DOCUMENTO —

####

Condannato a un anno di reclusione l’ex sindaco di Assemini (Cagliari) Mario Puddu, attuale coordinatore del Movimento 5 Stelle in Sardegna e candidato governatore alle prossime regionali. Il gup del Tribunale Roberto Cau ha accolto la richiesta di condanna del pm Marco Cocco che lo accusava di abuso d’ufficio. Puddu – presente in aula al momento della sentenza – è uscito scosso e ha rilasciato solo qualche battuta, confermando che la condanna avrà implicazioni sulle prossime elezioni. E poco dopo è arrivato l’annuncio: “Dopo la condanna, ritiro la mia candidatura alla presidenza della Regione Sardegna. “Sono orgoglioso – aggiunge – di appartenere a un Movimento che chiede a chi è stato anche solo condannato in primo grado, di fare un passo indietro”. I fatti risalgono al 2015 quando tre consigliere pentastellate dissidenti, poi espulse, presentarono un esposto contro l’allora sindaco, nel quale lo accusavano di aver ideato una pianta organica del Comune di Assemini in modo tale da demansionare una dipendente – costituitasi parte civile – a vantaggio di altre due, non indagate.

Il 5 agosto 2018 era arrivato la conferma per Puddu dopo il voto online sulla piattaforma Rousseau. Puddu, 45 anni, ex sindaco di Assemini – alle porte di Cagliari – e coordinatore isolano per le ultime Politiche aveva ricevuto 981 voti su 1.804 votanti (il 54%). Era l’unico nome con un’esperienza amministrativa e con un ruolo importante nel M5s isolano. Gli altri attivisti in corsa erano Luca Piras, docente universitario (464 voti), Rita Monageddu (285 voti) e Anna Sulis (74 voti) entrambe dipendenti regionali.

####

Record tratti da una raccolta di dati
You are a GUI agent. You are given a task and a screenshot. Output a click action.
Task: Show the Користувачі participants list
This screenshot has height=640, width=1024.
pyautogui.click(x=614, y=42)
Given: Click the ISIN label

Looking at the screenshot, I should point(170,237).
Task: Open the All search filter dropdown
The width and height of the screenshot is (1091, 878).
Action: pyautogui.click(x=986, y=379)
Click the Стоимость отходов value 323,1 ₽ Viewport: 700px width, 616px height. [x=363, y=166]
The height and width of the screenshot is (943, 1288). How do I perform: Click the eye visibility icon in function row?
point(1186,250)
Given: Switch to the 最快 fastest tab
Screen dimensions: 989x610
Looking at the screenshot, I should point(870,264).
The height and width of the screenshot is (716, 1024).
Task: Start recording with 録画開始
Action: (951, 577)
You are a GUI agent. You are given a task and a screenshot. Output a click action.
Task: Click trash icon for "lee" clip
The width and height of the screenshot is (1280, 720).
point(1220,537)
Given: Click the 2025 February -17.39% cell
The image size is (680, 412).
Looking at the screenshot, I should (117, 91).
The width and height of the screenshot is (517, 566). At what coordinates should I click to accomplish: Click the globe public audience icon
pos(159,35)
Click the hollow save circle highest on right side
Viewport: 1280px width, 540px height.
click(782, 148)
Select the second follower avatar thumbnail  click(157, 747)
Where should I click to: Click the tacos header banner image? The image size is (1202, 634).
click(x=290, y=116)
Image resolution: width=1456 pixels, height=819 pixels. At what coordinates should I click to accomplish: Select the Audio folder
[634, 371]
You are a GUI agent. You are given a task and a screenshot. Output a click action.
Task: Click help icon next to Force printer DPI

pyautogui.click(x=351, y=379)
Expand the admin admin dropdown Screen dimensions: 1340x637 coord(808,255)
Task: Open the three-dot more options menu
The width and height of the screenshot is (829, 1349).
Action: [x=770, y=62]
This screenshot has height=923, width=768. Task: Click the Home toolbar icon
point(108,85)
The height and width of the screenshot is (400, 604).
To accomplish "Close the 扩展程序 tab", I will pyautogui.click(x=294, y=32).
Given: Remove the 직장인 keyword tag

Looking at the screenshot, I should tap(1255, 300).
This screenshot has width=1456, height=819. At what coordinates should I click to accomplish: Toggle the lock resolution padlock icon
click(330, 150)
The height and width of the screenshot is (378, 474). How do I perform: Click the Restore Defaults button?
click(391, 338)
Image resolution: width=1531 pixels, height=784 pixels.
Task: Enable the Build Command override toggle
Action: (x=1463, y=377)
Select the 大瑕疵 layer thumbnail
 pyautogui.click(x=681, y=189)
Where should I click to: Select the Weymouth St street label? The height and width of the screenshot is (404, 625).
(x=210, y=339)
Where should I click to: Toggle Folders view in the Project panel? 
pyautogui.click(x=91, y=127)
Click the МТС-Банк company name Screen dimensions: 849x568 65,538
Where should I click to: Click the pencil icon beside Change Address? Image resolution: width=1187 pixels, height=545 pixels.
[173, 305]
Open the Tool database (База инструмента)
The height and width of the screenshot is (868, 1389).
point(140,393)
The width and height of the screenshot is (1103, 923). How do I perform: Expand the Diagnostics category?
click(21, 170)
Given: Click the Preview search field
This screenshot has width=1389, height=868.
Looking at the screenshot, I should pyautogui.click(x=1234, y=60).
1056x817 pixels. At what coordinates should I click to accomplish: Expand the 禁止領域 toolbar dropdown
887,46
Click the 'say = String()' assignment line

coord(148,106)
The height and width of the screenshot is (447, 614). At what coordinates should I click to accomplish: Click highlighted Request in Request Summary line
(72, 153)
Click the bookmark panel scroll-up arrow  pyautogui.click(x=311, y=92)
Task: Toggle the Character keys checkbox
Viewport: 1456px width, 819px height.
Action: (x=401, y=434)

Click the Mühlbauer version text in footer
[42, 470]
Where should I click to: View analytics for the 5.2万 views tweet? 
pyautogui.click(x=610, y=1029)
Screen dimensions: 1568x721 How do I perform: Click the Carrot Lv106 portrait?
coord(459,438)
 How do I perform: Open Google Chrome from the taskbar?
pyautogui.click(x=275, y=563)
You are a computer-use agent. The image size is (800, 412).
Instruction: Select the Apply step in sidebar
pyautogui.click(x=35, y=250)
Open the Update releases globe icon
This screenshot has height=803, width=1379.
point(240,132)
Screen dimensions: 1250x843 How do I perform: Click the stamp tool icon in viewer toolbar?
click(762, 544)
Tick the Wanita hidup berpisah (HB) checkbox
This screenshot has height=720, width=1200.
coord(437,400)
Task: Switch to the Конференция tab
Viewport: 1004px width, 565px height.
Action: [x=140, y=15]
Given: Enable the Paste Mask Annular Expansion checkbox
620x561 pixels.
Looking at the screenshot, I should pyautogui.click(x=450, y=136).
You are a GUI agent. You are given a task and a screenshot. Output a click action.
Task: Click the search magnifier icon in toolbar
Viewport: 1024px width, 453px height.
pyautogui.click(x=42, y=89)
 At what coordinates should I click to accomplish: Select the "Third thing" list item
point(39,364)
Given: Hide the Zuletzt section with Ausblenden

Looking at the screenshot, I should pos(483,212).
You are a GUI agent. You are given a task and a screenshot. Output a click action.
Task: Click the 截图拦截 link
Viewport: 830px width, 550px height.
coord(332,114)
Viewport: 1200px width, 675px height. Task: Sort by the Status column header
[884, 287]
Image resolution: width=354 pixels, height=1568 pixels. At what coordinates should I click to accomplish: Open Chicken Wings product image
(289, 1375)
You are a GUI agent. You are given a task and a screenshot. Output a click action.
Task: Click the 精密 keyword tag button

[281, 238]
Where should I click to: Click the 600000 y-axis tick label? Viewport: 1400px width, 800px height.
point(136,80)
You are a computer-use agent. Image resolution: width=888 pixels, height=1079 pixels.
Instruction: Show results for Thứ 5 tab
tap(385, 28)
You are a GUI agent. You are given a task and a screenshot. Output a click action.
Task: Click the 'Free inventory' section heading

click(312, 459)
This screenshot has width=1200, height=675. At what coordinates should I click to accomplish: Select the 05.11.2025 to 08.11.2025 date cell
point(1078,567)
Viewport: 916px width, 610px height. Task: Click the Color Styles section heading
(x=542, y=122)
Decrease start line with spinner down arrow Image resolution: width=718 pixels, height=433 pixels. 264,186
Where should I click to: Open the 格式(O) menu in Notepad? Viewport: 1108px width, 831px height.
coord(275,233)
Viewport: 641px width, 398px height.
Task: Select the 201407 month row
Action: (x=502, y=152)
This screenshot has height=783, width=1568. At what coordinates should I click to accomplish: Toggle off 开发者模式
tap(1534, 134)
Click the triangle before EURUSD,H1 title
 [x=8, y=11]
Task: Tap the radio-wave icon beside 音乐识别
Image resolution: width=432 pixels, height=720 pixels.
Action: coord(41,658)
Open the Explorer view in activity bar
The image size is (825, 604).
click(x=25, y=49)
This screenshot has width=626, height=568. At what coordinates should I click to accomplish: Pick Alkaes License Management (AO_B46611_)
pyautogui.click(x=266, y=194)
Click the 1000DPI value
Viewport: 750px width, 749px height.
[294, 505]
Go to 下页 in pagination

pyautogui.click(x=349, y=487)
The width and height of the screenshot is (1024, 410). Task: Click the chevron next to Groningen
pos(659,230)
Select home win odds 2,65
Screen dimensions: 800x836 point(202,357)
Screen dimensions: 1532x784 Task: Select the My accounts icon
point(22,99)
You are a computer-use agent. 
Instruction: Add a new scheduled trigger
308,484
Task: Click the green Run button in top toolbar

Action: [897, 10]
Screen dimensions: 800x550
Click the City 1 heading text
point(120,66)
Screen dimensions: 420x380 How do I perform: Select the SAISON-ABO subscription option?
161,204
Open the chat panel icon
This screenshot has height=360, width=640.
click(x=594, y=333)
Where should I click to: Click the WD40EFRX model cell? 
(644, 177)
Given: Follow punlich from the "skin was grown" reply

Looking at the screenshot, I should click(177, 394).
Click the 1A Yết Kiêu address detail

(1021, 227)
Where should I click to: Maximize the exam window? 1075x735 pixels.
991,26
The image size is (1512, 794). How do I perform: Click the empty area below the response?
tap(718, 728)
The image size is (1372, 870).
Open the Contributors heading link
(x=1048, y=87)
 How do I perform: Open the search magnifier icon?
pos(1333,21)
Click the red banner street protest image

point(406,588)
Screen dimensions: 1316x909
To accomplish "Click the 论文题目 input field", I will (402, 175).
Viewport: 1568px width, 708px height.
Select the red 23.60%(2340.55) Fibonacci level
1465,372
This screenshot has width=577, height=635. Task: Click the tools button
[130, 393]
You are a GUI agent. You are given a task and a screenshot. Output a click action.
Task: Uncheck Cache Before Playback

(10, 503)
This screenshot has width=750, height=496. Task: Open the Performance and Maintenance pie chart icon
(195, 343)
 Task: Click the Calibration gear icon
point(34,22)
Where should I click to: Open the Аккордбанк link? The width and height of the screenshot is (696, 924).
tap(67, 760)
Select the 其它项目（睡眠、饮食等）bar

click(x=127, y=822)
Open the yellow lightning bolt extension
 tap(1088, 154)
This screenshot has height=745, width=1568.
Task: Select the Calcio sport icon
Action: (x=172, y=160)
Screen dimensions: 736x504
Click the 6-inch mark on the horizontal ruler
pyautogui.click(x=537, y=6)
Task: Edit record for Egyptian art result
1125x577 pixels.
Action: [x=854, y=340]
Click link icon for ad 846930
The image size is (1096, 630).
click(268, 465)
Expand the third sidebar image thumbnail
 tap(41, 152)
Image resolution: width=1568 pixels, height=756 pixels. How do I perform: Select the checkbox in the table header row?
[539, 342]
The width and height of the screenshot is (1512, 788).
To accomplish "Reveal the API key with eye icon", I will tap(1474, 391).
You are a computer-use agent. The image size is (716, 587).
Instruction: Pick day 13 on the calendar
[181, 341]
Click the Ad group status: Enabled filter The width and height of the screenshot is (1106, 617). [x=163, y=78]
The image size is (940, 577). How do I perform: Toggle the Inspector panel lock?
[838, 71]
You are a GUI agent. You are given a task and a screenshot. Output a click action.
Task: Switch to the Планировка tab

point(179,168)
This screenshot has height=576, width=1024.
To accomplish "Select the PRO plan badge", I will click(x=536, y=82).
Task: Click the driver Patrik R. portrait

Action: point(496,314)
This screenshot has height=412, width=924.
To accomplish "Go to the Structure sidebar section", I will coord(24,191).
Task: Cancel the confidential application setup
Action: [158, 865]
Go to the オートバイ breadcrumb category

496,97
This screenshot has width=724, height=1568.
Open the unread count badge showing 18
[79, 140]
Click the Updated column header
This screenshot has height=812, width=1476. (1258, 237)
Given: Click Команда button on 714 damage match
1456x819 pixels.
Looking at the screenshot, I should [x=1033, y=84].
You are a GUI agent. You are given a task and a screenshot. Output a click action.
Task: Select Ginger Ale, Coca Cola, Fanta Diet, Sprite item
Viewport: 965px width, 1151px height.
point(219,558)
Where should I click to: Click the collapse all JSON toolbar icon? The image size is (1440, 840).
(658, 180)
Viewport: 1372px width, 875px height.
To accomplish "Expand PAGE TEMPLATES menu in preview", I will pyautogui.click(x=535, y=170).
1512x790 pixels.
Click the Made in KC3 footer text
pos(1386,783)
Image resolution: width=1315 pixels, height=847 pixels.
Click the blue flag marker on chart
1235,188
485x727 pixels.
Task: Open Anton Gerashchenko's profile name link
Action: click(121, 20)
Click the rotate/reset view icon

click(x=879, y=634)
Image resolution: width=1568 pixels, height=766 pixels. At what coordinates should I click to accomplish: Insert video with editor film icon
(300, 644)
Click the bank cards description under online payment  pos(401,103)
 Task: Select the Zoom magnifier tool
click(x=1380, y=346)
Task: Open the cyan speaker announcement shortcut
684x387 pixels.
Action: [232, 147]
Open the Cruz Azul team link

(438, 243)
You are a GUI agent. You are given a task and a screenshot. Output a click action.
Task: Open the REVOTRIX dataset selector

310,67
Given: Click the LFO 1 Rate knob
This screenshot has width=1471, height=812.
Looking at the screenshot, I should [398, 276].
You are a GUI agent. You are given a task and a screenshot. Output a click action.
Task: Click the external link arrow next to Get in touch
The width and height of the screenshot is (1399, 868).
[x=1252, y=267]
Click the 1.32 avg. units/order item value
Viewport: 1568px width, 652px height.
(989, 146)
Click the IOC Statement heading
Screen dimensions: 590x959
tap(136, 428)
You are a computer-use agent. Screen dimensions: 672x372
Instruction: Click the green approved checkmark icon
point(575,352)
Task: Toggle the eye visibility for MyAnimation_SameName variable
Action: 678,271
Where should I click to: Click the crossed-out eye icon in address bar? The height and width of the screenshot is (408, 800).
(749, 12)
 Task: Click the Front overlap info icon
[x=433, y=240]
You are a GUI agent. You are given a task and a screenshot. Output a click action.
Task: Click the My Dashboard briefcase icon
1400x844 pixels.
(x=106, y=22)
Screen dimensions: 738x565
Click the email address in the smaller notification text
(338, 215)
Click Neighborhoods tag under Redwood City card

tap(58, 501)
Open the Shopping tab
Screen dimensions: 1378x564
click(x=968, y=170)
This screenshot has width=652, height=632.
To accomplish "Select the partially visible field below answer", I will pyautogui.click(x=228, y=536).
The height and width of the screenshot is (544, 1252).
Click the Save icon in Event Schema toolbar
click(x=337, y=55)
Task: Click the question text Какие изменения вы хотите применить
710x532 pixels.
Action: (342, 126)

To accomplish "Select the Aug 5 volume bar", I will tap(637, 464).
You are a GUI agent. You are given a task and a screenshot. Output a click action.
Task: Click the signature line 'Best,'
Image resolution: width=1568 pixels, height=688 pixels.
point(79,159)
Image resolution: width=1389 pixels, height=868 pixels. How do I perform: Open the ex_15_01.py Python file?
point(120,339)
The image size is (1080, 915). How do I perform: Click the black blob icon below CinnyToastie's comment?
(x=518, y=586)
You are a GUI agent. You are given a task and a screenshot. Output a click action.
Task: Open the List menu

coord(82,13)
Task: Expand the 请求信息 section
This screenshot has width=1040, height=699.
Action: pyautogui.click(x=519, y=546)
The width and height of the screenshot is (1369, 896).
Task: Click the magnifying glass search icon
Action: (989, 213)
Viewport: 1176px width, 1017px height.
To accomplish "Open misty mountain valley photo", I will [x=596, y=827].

####

COMPITO — Riporta testualmente il passo del documento che si apre con le parole "Il 5 agosto" e si chiude con "entrambe dipendenti regionali.".

RISPOSTA —
Il 5 agosto 2018 era arrivato la conferma per Puddu dopo il voto online sulla piattaforma Rousseau. Puddu, 45 anni, ex sindaco di Assemini – alle porte di Cagliari – e coordinatore isolano per le ultime Politiche aveva ricevuto 981 voti su 1.804 votanti (il 54%). Era l’unico nome con un’esperienza amministrativa e con un ruolo importante nel M5s isolano. Gli altri attivisti in corsa erano Luca Piras, docente universitario (464 voti), Rita Monageddu (285 voti) e Anna Sulis (74 voti) entrambe dipendenti regionali.